Work to complete - Return each record shown below exactly, with none omitted.

Records -
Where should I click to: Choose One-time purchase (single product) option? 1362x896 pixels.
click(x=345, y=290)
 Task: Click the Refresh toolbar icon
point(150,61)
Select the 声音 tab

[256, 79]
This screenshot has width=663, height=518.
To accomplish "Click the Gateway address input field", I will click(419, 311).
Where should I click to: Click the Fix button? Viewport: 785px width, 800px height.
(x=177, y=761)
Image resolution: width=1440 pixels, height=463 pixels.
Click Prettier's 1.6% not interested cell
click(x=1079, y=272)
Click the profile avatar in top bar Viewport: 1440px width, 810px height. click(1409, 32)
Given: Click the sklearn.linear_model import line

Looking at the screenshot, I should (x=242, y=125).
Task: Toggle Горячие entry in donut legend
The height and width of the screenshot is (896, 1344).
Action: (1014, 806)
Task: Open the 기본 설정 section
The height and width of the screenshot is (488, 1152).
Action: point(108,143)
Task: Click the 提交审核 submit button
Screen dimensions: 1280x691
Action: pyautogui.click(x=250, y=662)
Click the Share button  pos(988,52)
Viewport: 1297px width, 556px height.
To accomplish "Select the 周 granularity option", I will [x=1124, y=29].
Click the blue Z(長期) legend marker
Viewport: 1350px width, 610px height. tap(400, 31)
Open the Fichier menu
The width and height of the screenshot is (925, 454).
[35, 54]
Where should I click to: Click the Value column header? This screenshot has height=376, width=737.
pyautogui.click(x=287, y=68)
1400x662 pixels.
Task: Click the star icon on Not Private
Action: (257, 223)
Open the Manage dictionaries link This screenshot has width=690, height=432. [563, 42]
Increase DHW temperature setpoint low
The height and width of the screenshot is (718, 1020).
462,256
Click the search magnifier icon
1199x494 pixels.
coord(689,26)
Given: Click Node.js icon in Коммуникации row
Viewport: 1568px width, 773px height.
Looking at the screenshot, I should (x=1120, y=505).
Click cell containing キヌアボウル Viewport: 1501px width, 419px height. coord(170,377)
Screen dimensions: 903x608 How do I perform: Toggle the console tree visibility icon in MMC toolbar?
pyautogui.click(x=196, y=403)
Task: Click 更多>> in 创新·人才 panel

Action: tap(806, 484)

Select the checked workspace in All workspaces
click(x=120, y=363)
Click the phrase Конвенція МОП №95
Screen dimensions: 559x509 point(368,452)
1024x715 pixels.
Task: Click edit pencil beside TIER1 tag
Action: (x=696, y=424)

Response to the task -
Where should I click to: Choose One-time purchase (single product) option? 1362x896 pixels.
click(x=345, y=290)
 Task: Click the Refresh toolbar icon
point(150,61)
Select the 声音 tab

[256, 79]
This screenshot has width=663, height=518.
To accomplish "Click the Gateway address input field", I will click(419, 311).
Where should I click to: Click the Fix button? Viewport: 785px width, 800px height.
(x=177, y=761)
Image resolution: width=1440 pixels, height=463 pixels.
Click Prettier's 1.6% not interested cell
click(x=1079, y=272)
Click the profile avatar in top bar Viewport: 1440px width, 810px height. click(1409, 32)
Given: Click the sklearn.linear_model import line

Looking at the screenshot, I should (x=242, y=125).
Task: Toggle Горячие entry in donut legend
The height and width of the screenshot is (896, 1344).
Action: (1014, 806)
Task: Open the 기본 설정 section
The height and width of the screenshot is (488, 1152).
Action: point(108,143)
Task: Click the 提交审核 submit button
Screen dimensions: 1280x691
Action: pyautogui.click(x=250, y=662)
Click the Share button  pos(988,52)
Viewport: 1297px width, 556px height.
To accomplish "Select the 周 granularity option", I will [x=1124, y=29].
Click the blue Z(長期) legend marker
Viewport: 1350px width, 610px height. tap(400, 31)
Open the Fichier menu
The width and height of the screenshot is (925, 454).
[35, 54]
Where should I click to: Click the Value column header? This screenshot has height=376, width=737.
pyautogui.click(x=287, y=68)
1400x662 pixels.
Task: Click the star icon on Not Private
Action: (257, 223)
Open the Manage dictionaries link This screenshot has width=690, height=432. [563, 42]
Increase DHW temperature setpoint low
The height and width of the screenshot is (718, 1020).
462,256
Click the search magnifier icon
1199x494 pixels.
coord(689,26)
Given: Click Node.js icon in Коммуникации row
Viewport: 1568px width, 773px height.
Looking at the screenshot, I should (x=1120, y=505).
Click cell containing キヌアボウル Viewport: 1501px width, 419px height. coord(170,377)
Screen dimensions: 903x608 How do I perform: Toggle the console tree visibility icon in MMC toolbar?
pyautogui.click(x=196, y=403)
Task: Click 更多>> in 创新·人才 panel

Action: tap(806, 484)

Select the checked workspace in All workspaces
click(x=120, y=363)
Click the phrase Конвенція МОП №95
Screen dimensions: 559x509 point(368,452)
1024x715 pixels.
Task: Click edit pencil beside TIER1 tag
Action: (x=696, y=424)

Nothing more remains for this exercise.